03 Januari 2010

» Home » Suara Merdeka » Revitalisasi Ebeg dan Calung

Revitalisasi Ebeg dan Calung

DUA tahun lebih meninggalkan Banyumas karena keperluan tugas belajar di Negeri Sakura, penulis kaget ketika suatu sore di perumahan tempat tinggal penulis di Purwokerto, anak-anak kecil sedang mengolok-oloh kelompok pengamen jalanan yang sebagian besar laki-laki dan perempuan paro baya.

Anak-anak perumahan itu asyik mengolok-olok sajian ebeg dan calung Banyumasan yang dimainkan para laki-laki dan perempuan tersebut. Pada saat bersamaan, para bapak dan ibu-ibu perumahan juga terpingkal-pingkal menyaksikan betapa kumuh dan kedel  para pemain ebeg dan calung tersebut.


Dengan peralatan musik dan kostum yang setengah compang-camping itu, keluarga ebeg dan calung yang mengaku namanya Pak Sarkum cs, berpeluh keringat keliling dari satu kampung ke kampung lain, dari satu perumahan ke perumahan lain. Entah berapa kilometer mereka berjalan berkeliling sambil menggendong calung dan kendang banyumasan ala kadarnya.

Tak hanya peralatan ebeg dan calung yang lusuh, belepotan peluh keringat dan rewelnya anak-anak mereka ketika ayah-ibunya memainkan peran sebagai pengebeg dan penabuh calung, mereka juga ditertawakan di mana-mana dan menjadi tontonan lucu anak-anak kecil.

Menyaksikan nasib sang pelakon ebeg dan calung, mungkin tak terlalu mengharukan lantaran jejeran pengemis dengan berbagai jabatan yang melekat padanya, bukanlah pemandangan asing di Banyumas. Nasib serupa dan bahkan jauh lebih tragis juga sudah jamak disaksikan di pinggir-pinggir jalan, di sepanjang jalan raya dan keleleran di trotoar.

 Justru yang menjadi perhatian dan perlu mendapat apresiasi adalah perjuangan dan kejuangan para pelakon seni lokal itu (terlepas muatan politis pribadi dan kelompoknya untuk mengeksploitasi seni lokal itu untuk kepentingannya-Red), sebagai wong Banyumas penulis trenyuh.
Garda Depan Jangankan untuk medapat apresiasi (dan penghargaan), untuk tidak menjadi bahan lelucon warga sekitar karena kekumuhan para pelakon seni lokal itu sudah untung. 

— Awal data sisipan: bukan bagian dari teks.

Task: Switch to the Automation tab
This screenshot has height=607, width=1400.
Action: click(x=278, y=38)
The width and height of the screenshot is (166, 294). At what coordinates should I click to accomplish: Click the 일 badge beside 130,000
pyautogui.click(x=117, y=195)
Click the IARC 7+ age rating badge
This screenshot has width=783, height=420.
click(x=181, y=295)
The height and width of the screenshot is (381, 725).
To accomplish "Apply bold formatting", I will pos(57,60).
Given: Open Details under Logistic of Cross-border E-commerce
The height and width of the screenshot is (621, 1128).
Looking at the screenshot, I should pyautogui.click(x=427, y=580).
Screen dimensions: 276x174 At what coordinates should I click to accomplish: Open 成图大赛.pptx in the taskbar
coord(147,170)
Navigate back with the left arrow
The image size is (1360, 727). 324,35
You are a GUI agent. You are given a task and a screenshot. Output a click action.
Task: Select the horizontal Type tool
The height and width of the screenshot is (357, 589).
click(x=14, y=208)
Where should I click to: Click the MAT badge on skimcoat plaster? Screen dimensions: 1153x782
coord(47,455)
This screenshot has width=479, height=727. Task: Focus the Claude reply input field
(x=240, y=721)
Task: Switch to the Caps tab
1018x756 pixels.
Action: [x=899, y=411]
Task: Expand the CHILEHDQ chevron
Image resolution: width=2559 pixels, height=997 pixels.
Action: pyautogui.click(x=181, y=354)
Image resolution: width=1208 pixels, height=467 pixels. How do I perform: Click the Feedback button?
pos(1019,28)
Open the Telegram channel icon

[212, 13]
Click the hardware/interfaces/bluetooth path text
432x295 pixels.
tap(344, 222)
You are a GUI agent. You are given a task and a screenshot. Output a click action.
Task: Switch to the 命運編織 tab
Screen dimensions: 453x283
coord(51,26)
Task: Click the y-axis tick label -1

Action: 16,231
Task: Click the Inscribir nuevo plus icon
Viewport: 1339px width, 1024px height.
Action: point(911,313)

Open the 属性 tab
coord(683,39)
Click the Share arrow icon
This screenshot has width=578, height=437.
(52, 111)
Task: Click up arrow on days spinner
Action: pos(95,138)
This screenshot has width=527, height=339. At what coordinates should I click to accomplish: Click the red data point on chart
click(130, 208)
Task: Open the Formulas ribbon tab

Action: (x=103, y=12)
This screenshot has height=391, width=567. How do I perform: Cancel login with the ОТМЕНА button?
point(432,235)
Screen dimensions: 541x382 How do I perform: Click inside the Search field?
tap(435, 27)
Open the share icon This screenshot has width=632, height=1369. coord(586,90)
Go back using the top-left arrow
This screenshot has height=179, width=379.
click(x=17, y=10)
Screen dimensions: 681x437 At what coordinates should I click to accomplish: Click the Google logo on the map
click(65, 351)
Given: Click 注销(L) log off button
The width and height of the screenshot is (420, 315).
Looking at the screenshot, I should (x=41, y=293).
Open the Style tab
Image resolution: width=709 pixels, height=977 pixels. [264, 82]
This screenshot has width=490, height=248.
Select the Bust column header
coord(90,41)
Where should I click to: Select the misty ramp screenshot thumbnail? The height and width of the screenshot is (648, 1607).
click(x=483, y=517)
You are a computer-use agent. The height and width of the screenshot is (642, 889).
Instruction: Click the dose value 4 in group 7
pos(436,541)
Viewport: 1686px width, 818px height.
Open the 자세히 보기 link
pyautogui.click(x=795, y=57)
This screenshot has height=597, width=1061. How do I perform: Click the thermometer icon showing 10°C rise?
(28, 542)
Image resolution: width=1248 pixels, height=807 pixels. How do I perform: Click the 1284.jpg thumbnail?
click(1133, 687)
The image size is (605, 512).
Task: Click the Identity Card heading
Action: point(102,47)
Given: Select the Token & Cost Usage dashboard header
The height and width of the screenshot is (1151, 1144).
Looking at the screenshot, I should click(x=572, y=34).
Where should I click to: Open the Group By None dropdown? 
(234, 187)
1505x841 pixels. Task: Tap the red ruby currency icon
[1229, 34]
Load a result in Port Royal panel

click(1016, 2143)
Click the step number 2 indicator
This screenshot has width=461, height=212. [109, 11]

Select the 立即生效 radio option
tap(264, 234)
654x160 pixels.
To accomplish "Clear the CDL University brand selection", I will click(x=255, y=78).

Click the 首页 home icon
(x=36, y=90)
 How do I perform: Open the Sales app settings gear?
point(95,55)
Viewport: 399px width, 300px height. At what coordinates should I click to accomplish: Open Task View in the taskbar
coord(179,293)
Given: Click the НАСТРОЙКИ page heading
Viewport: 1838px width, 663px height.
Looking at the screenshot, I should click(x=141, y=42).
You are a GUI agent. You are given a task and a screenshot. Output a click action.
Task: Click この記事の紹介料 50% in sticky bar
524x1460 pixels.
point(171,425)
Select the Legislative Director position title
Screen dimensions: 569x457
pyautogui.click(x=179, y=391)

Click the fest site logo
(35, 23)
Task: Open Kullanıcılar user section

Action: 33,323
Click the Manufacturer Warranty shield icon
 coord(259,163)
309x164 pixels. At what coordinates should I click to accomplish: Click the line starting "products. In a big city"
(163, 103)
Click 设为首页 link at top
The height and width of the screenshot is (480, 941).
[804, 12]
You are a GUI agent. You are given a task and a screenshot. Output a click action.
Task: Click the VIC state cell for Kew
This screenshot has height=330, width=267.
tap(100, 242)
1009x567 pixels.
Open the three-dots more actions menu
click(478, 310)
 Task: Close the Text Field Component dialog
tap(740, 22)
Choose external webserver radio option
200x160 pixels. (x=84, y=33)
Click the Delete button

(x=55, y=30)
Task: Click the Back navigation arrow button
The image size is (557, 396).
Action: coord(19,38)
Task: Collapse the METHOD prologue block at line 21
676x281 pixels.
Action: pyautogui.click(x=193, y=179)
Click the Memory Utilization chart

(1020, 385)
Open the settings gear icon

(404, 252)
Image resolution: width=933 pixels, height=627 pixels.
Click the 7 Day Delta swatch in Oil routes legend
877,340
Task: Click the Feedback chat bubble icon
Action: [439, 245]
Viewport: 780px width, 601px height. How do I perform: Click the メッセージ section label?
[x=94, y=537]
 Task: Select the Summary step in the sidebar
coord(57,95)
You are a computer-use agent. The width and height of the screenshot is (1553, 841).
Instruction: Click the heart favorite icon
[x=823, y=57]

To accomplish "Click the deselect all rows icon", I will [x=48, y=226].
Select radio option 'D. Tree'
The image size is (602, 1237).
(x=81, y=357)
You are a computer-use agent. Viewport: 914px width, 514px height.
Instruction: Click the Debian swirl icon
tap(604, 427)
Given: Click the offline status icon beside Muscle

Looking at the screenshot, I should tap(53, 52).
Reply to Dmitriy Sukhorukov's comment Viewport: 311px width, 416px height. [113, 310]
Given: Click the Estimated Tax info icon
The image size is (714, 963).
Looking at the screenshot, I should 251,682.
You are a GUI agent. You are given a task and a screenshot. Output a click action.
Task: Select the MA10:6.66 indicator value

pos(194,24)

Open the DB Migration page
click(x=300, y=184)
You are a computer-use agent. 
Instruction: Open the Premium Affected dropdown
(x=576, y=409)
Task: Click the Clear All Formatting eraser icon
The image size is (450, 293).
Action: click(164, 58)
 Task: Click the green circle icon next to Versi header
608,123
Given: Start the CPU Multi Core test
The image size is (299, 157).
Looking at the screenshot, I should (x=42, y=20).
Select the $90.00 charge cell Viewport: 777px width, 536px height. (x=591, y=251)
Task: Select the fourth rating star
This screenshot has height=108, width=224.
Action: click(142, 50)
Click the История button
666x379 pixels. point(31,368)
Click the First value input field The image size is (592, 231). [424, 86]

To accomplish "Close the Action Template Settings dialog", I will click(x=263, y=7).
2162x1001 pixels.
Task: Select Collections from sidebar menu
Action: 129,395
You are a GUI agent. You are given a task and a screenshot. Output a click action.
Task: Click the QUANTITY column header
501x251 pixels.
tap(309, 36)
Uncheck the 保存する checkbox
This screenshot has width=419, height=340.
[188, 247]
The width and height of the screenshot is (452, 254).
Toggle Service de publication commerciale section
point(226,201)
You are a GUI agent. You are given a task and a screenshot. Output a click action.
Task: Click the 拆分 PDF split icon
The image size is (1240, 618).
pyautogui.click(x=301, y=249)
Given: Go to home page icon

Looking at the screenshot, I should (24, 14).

Padahal mereka adalah garda depan penerus keberlanjutan seni lokal di era materialisme-kapitalisme yang kian menyeruak di setiap relung kehidupan warga Banyumas khususnya.

Seperti juga nasib pelakon seni lokal lainnya, tragis- quo vadis juga menjadi tradisi yang kian kuat dalam ranah budaya banyumasan. Persoalannya adalah mungkinkan merevitalisasi seni lokal banyumasan umumnya dan ebeg serta calung khususnya?

Dalam ranah budaya banyumasan, calung dan ebeg merupakan produk seni lokal Banyumas yang menjadi the ultimate heritage of Banyumas District.

Antropolog dari UGM, Agus Cakraningrat dalam artikelnya di www.oxford.uk.com (3/11/09), menyebutkan bahwa daerah Banyumas memiliki produk seni lokal yang menjadi ciri utama sebuah klaster budaya khas di Jawa Tengah bagian selatan.

Salah satu yang disebutnya adalah ebeg dan calung. Dengan kata lain, menjadi tak pantas apabila kesenian yang sudah berusia lebih dari 300 tahun itu justru justru menjadi lawakan yang tak lucu di daerahnya sendiri

Agus bahkan melakukan investigasi komprehensif terhadap produk seni lokal tersebut. Bukan sekadar untuk memenuhi kepentingan pribadi disertasinya di negeri Ratu Elisabeth tersebut melainkan juga menunjukkan bahwa nilai budaya dan karakter wong Banyumas identik dengan calung dan ebeg.

Karena itu, sungguh ironis jika nasib kedua produk seni lokal itu kini semakin  tidak penting di mata siapa pun, termasuk wong Banyumas.

Penulis teringat ketika tinggal di Jepang. Pemda setempat justru menjadikan semua produk seni lokal tersebut menjadi sumber pendapatan daerah.

Dengan kolaborasi komprehensif yang melibatkan para seniman, budayawan, ekonom, birokrat, dan wakil rakyat, seni lokal berhasil dikemas dalam balutan the local art di bawah koordinasi dan tata kelola organisasi kepariwisataan setempat.

Untuk kepentingan tersebut, seni lokal diperlakukan secara visioner oleh berbagai pihak terkait. Lembaga semacam Dinas Pariwisata, misalnya, menjadikan seni lokal itu dipajang dan dipertontonkan di semua tempat wisata dengan penghasilan yang dapat menjadi sumber hidup bagi para pelakunya sendiri.  (10)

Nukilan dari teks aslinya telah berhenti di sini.